Click here to read my thoughts on the first book in this set, Just One Day.

I have one thing I must set straight before I proceed: I don't like the cover to this book. Gayle Forman's book covers tend to be nice-looking, but this one doesn't make sense. Besides the fact that I feel odd with a book that has two people kissing on the front (what is this? a dime store romance?), the picture doesn't match. Willem doesn't look like that. And Allyson isn't dressed like that. Just to get that out of the way.

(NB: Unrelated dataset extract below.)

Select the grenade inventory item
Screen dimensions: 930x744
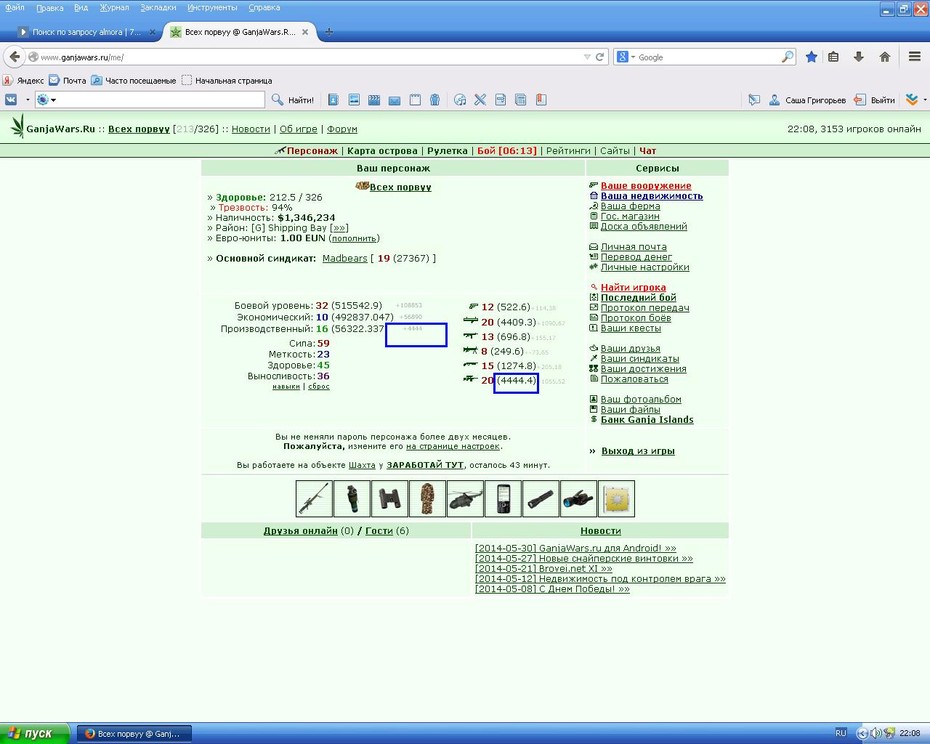coord(352,499)
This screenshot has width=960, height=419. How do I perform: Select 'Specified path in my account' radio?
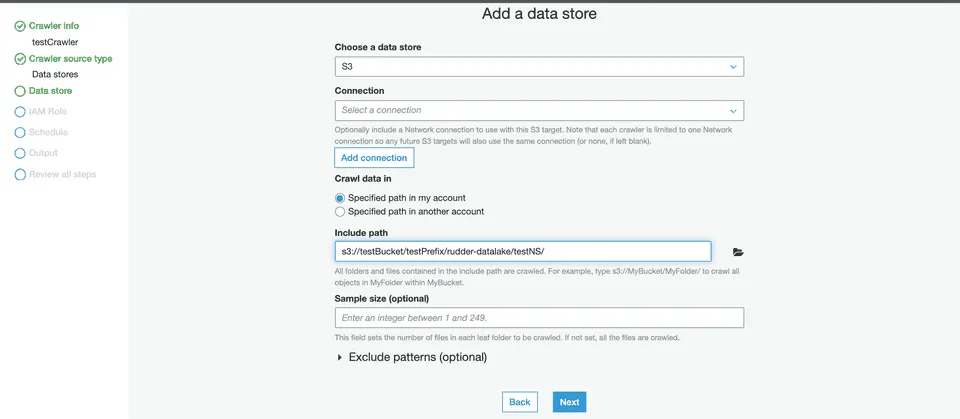click(340, 198)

As I mentioned last week, I enjoy Gayle Forman's writing and I enjoyed Just One Day. Now here is where I stand with its sequel, Just One Year. If I had read them with more space in between, I might have been tempted to compare them, to say which one I liked more. But I think the way I read them, one after the other, is the way that makes most sense: these are companion stories. Given that they cover the same timeline, that statement is more true than it is for many other books that come in pairs. The first third of Just One Day sets the stage for both these books and they both move on from there, complementing each other as they go over events that are both different and exactly the same. 

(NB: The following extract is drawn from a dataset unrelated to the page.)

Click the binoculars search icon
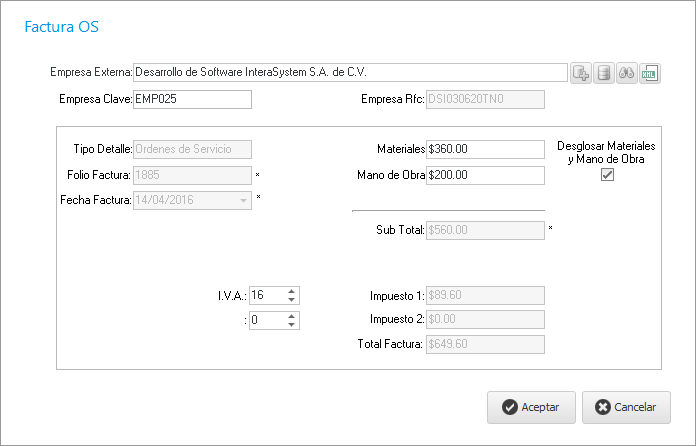 pyautogui.click(x=627, y=73)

There are many of the same themes in this second book, themes about identity and projected identities. There is more about travel. But there is also quite a bit about loss and the aftermath of grief. The themes about family and friends are still in here--but they're a little different because they're applying to different characters in different situations. 

I keep on thinking about the "time is fluid" concept. That's how I feel when I'm reading these books. I forget what time it is. I forget where I am. I forget that these are books, characters. I feel like the months of their lives are a single moment, a single moment traveling away from and toward something, the same thing: resolution. Both books are about a single moment that sparks a journey toward resolution. It's the journey, really, that matters, but the resolution (that is, the love story part) is what helps make it enticing and come to a satisfying ending.

Well, sort of a satisfying ending. I am only satisfied by this ending because I know that tomorrow I will read the ebook novella that finishes off the story. Given the way that these two books work as a pair, it seems fitting for them to end with just one last moment, one last picture.